Beppe Sabatino – Profughi d’acqua

Informazioni Evento

Luogo
ROCCA ROVERESCA
Piazza del Duca n. 2 , Senigallia, Italia
(Clicca qui per la mappa)
Date
Dal al

da lunedì a domenica 8:30 – 19:30 (la biglietteria chiude alle 19:00)

Vernissage
25/06/2026

ore 17

Biglietti

intero 5,00 euro | Ridotto 3,00 euro possessore del biglietto d’ingresso a Palazzo del Duca e Palazzetto Baviera* | Ridotto 2,00 euro (18-25 anni)
Annuale intero 12,00 euro (include la guida bilingue della mostra “La forma dell’oro” in omaggio) | Annuale ridotto 5,00 euro (include la guida bilingue della mostra “La forma dell’oro” in omaggio)
Gratuito: sotto 18 anni e secondo la normativa vigente e ogni prima domenica del mese
*In accordo con il Comune di Senigallia, il biglietto d’ingresso alla Rocca Roveresca dà diritto ad una riduzione del biglietto delle sedi espositive di Palazzo del Duca e Palazzetto Baviera e viceversa.
Link per acquisto biglietto on line: https://ticketing.coopculture.it/

Artisti
Beppe Sabatino
Generi
arte contemporanea, personale

Comunicato stampa

Si inaugura il 25 giugno alle 17 alla Rocca Roveresca si Senigallia (AN) la prima di tre mostre che dal periodo estivo verranno ospitate nelle stanze rinascimentali della fortezza. Il titolo è già un programma: Beppe Sabatino – Profughi d’acqua.

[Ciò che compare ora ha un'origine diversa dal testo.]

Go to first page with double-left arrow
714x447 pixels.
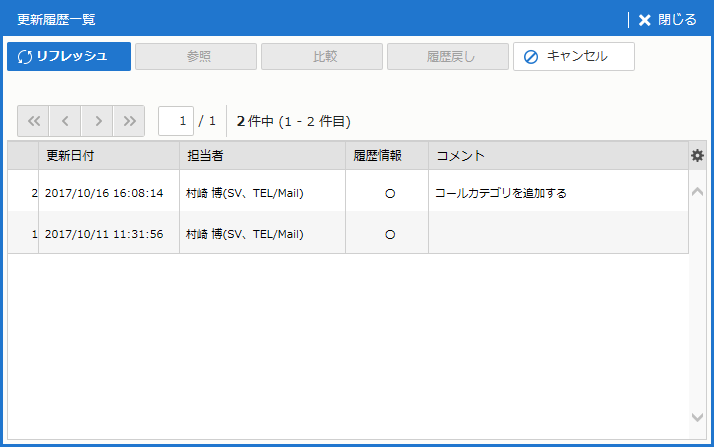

Curata da Federica Facchini e Silvia Scarpacci, la mostra proseguirà fino al prossimo 5 novembre proponendo una serie di istallazioni permeate di denuncia sociale.

Senigallia, infatti, è per sua natura legata all’elemento “acqua”. Il fiume Misa e il torrente Penna con il mare hanno difeso il nucleo abitativo sin dall’antichità e il mare è da sempre luogo di pesca e balneazione.

Con Beppe Sabatino l’acqua si veste di un ulteriore significato, cioè di un monito che invita a un nuovo legame con l’ambiente.

L’acqua non è più grembo materno dove tutto origina, ma tomba di plastica e catrame. I profughi d’acqua sono fantasmi di un’apocalisse silenziosa, creature condannate a un esilio eterno dal loro stesso elemento vitale. Non c’è poesia nel loro viaggio, solo la disperata e cieca fuga da un mare che è diventato veleno, soffocato dall’abbraccio sterile dell’uomo.

I loro corpi, ridotti a scheletri geometrici e forme fossilizzate nel polistirene, sembrano gridare sotto la superficie muta dell’opera. Sono le vittime sacrificali del progresso, simboli di una natura violentata che galleggia, inerte, nei canali di scolo della nostra sofferenza.

L’oro dei riflessi è ormai spento, corroso dal bitume e dal rifiuto. In questo esodo senza ritorno, i pesci profughi non cercano una nuova sponda: testimoniano il crollo di un mondo, l’istante preciso in cui l’uomo, avvelenando la fonte della vita, ha firmato la propria condanna alla solitudine.

Beppe Sabatino, dal 2021 insegna all‘Accademia di Belle Arti di Urbino. Nel 1990 fonda, con altri artisti QAl’AT Associazione culturale e Galleria a Caltanissetta. Nel 1995 con il critico d’arte Francesco Carbone e con altri due artisti (Giusto Sucato e Calogero Barba) fonda il movimento Gruppo di arte antropologica contemporanea. La mostra Fontane per pesci profughi (Museo dei Bronzi dorati di Pergola, 2012), che diventa mostra itinerante: Milano – (Palazzo Cusani, Spazio Oberdan, Palazzo Bocconi, Galleria MAC, Galleria Pavesi, spazi museali Cinesi ed altre) inizia con il proposito di sensibilizzare la società contro l’inquinamento dei mari e l’importanza dell’acqua quale bene supremo per tutte le forme viventi.